In his book “A Nation of Victims,” Charles Sykes wrote:
“For many Americans, the politics of victimization has taken the place of more traditional expressions of morality and equity.”
He went on to quote an article from The Economist, which said of Americans:
“If you lose your job, you can sue for the mental distress of being fired. … If you drive drunk and crash, you can sue somebody for failing to warn you to stop drinking. There is always somebody else to blame.”
Why is that?
I think one of the problems is that as a culture, we’ve bought wholesale into psychology. What concerns me is there are some people in the church today who know more about self-esteem than about self-denial. They know more about inner healing and getting in touch with their inner child than about outward obedience.
So what is the source of our problems? Is it the fault of others? Is it low self-esteem? Is it our family? Is it our culture? Or, is there someone else to blame?
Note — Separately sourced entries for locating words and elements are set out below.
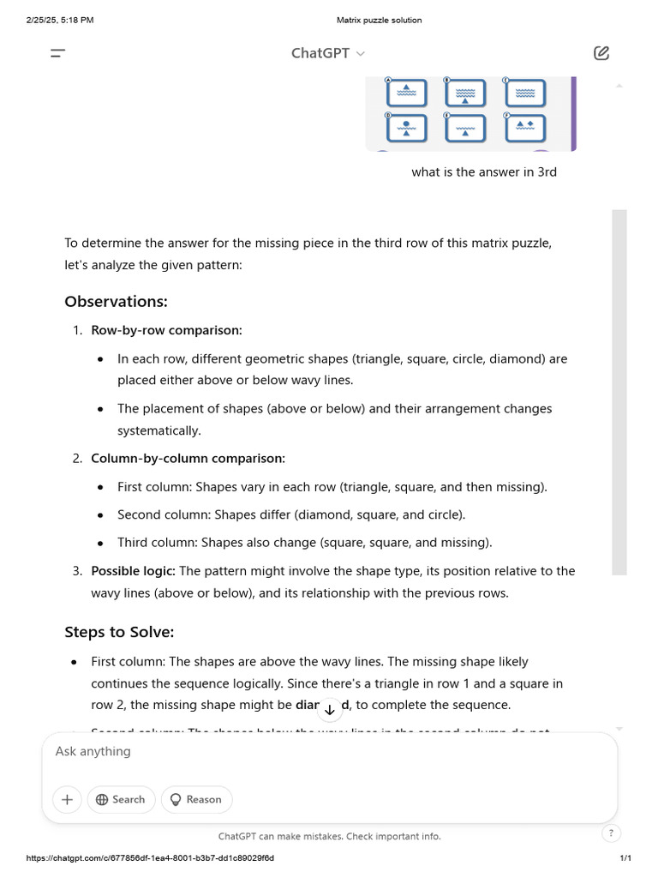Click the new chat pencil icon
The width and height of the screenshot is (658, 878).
click(x=601, y=53)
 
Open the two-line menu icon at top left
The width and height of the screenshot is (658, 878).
click(x=57, y=53)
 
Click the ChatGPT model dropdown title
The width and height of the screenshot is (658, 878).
click(x=327, y=53)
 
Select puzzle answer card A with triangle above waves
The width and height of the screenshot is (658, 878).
click(x=406, y=93)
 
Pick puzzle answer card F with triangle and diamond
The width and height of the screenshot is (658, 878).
click(x=524, y=128)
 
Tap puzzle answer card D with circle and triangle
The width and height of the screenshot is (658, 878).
click(x=406, y=128)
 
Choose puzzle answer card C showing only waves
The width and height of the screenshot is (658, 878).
click(x=524, y=93)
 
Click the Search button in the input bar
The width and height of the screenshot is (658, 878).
click(x=121, y=799)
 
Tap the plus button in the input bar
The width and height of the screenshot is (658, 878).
click(x=67, y=799)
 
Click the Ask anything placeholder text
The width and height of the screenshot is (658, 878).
click(x=93, y=751)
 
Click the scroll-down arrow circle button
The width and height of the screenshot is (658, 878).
click(x=330, y=710)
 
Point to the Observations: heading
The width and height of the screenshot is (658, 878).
click(x=116, y=302)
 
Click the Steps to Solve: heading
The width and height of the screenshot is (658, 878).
click(x=119, y=633)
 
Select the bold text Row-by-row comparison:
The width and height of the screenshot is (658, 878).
click(x=166, y=330)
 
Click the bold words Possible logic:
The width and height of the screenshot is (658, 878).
click(x=133, y=571)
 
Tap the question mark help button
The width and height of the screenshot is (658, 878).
click(x=611, y=833)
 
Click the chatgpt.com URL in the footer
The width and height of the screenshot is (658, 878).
click(x=150, y=858)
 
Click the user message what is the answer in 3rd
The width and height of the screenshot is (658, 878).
click(x=484, y=172)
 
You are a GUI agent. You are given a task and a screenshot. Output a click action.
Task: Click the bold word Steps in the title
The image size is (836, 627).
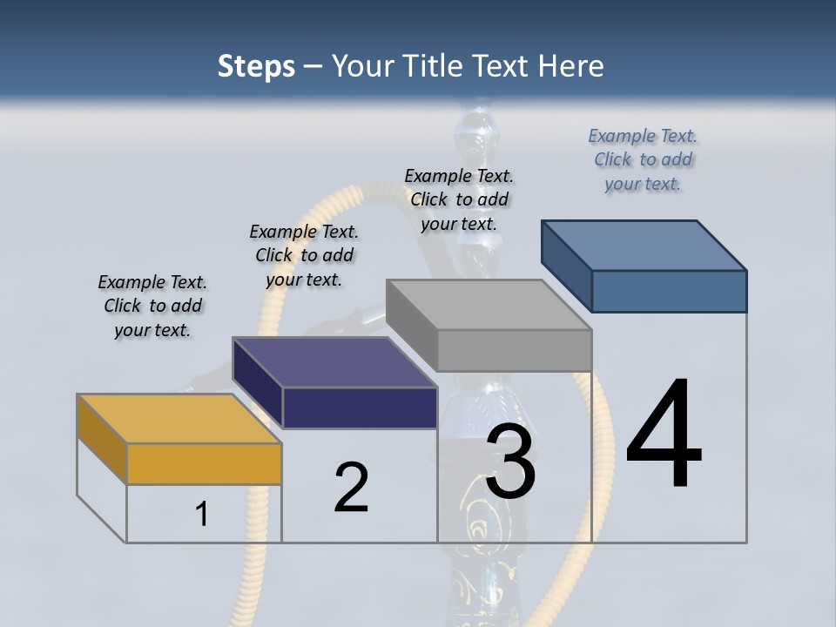pos(256,66)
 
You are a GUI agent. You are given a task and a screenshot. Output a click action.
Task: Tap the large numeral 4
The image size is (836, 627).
pos(664,435)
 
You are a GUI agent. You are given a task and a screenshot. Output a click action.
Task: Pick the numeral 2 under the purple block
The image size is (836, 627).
pos(351,488)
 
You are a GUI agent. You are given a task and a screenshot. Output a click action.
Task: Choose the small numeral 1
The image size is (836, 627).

In his New Testament epistle, James gave us the answer. He posed a passionate rhetorical question:
“What is causing the quarrels and fights among you?”
He answers it with a second rhetorical question that gets to the very heart of the subject:
“Don’t they come from the evil desires at war within you?” (James 4:1).
James is asking, “Where are your problems coming from? What is the source of your problems?” His answer, effectively, was that it comes from ourselves. It comes from our desire for pleasure.
Really when you get down to it, this is the source of all conflict in life, for the most part: conflict in the church … conflict in the home … conflict in the workplace … and really, even conflict abroad, among nations. It comes down to what James was identifying.
James used a key word that gets to the heart of the matter: Desires. In the Greek language, it’s the word hēdōnē, from which we get the English word hedonism. Hedonism, of course, is the basic belief that pleasure is the chief good in life and that one should essentially live for pleasure.
Understand, the Bible is not saying that it’s wrong to desire pleasure in life, because there is pleasure that certainly comes from many good things. Pleasure can come from our relationship with God himself.